「食事が済んだら入るとええ」

「えっ!?」

奇声を発したのは雪穂だった。

やっぱり母屋の風呂に入るのはまずいんだ。
離れにないならいざ知らず。
ワンルームなんかよりも上等な風呂がついている。
それなのにわざわざ母屋の風呂に入らせてもらうなんて。

しかし雪穂の驚きはそのことではなかったようだ。

「お父さん、先に入るのよね?」

「いや。
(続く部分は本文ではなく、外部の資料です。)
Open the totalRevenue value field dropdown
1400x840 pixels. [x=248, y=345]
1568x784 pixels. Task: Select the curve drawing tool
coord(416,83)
今日は加賀見を先に」

「そ…それは…」

「ワシは加賀見の次でええ」

「お父さん…」

二人の会話が見えてこない。
雪穂は俺が一番風呂を使うのを気にしているのか?

あ…
もしかしたら…

家長だから一番風呂は親方が入るのが習わしなのではないのか?

それなら雪穂が驚くのもわかる。

「あの…親方が先に入ってください。俺は後からで…」

「多少冷えとるかもしれん。はよ体あっためんとまずい」

「そんな…大丈夫です」

「自分の体を過信しちゃあいけん。アンタが今まで住んどったトコとは違うけん。これからもっと冷えるし明日はまた雪が降る」

さっきのうたた寝で体が冷えてしまったから。
早く暖めないといけないのか…。
夜半から早朝は特に冷える。

万が一風邪でも引いてしまったらまずいから。
ここは親方の言うとおりにしたほうが良さそうだ。